The answer must restate the records below word for word.

━━━━━━

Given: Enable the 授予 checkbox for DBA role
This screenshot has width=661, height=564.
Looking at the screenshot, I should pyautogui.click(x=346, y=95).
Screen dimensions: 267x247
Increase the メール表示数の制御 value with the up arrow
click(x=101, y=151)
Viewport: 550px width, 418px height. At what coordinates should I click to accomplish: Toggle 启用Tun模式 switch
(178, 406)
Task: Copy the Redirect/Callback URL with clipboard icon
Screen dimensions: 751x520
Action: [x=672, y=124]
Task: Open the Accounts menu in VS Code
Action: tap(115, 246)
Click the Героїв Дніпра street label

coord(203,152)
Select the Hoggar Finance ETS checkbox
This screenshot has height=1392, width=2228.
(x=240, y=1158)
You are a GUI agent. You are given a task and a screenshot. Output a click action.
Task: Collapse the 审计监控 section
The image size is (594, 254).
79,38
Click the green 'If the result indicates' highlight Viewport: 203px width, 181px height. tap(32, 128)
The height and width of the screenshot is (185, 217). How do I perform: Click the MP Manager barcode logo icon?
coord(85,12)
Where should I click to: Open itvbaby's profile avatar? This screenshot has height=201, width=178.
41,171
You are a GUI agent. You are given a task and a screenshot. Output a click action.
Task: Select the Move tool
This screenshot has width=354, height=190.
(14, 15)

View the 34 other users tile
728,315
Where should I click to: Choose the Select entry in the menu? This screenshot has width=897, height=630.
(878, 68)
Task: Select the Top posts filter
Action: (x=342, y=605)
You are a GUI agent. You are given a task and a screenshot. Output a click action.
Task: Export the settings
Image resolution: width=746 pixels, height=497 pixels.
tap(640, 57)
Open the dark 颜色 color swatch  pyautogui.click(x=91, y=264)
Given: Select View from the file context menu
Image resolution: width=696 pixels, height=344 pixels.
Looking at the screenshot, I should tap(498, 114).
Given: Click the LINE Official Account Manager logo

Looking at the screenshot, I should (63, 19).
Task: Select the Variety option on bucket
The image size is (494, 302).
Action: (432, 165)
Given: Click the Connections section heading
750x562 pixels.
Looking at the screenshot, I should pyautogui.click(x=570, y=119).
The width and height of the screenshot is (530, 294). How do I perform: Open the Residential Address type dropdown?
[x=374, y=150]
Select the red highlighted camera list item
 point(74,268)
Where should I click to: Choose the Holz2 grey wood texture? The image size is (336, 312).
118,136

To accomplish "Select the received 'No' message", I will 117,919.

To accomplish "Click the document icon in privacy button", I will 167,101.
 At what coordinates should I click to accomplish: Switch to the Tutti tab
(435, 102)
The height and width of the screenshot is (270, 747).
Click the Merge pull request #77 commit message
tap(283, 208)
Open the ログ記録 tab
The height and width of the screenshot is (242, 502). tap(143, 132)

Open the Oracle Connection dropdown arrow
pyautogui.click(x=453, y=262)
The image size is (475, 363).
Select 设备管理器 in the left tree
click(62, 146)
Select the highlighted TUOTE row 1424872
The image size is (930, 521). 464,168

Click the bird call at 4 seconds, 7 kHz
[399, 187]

━━━━━━

Solution to the problem:
Given: Enable the 授予 checkbox for DBA role
This screenshot has width=661, height=564.
Looking at the screenshot, I should pyautogui.click(x=346, y=95).
Screen dimensions: 267x247
Increase the メール表示数の制御 value with the up arrow
click(x=101, y=151)
Viewport: 550px width, 418px height. At what coordinates should I click to accomplish: Toggle 启用Tun模式 switch
(178, 406)
Task: Copy the Redirect/Callback URL with clipboard icon
Screen dimensions: 751x520
Action: [x=672, y=124]
Task: Open the Accounts menu in VS Code
Action: tap(115, 246)
Click the Героїв Дніпра street label

coord(203,152)
Select the Hoggar Finance ETS checkbox
This screenshot has height=1392, width=2228.
(x=240, y=1158)
You are a GUI agent. You are given a task and a screenshot. Output a click action.
Task: Collapse the 审计监控 section
The image size is (594, 254).
79,38
Click the green 'If the result indicates' highlight Viewport: 203px width, 181px height. tap(32, 128)
The height and width of the screenshot is (185, 217). How do I perform: Click the MP Manager barcode logo icon?
coord(85,12)
Where should I click to: Open itvbaby's profile avatar? This screenshot has height=201, width=178.
41,171
You are a GUI agent. You are given a task and a screenshot. Output a click action.
Task: Select the Move tool
This screenshot has width=354, height=190.
(14, 15)

View the 34 other users tile
728,315
Where should I click to: Choose the Select entry in the menu? This screenshot has width=897, height=630.
(878, 68)
Task: Select the Top posts filter
Action: (x=342, y=605)
You are a GUI agent. You are given a task and a screenshot. Output a click action.
Task: Export the settings
Image resolution: width=746 pixels, height=497 pixels.
tap(640, 57)
Open the dark 颜色 color swatch  pyautogui.click(x=91, y=264)
Given: Select View from the file context menu
Image resolution: width=696 pixels, height=344 pixels.
Looking at the screenshot, I should tap(498, 114).
Given: Click the LINE Official Account Manager logo

Looking at the screenshot, I should (63, 19).
Task: Select the Variety option on bucket
The image size is (494, 302).
Action: (432, 165)
Given: Click the Connections section heading
750x562 pixels.
Looking at the screenshot, I should pyautogui.click(x=570, y=119).
The width and height of the screenshot is (530, 294). How do I perform: Open the Residential Address type dropdown?
[x=374, y=150]
Select the red highlighted camera list item
 point(74,268)
Where should I click to: Choose the Holz2 grey wood texture? The image size is (336, 312).
118,136

To accomplish "Select the received 'No' message", I will 117,919.

To accomplish "Click the document icon in privacy button", I will 167,101.
 At what coordinates should I click to accomplish: Switch to the Tutti tab
(435, 102)
The height and width of the screenshot is (270, 747).
Click the Merge pull request #77 commit message
tap(283, 208)
Open the ログ記録 tab
The height and width of the screenshot is (242, 502). tap(143, 132)

Open the Oracle Connection dropdown arrow
pyautogui.click(x=453, y=262)
The image size is (475, 363).
Select 设备管理器 in the left tree
click(62, 146)
Select the highlighted TUOTE row 1424872
The image size is (930, 521). 464,168

Click the bird call at 4 seconds, 7 kHz
[399, 187]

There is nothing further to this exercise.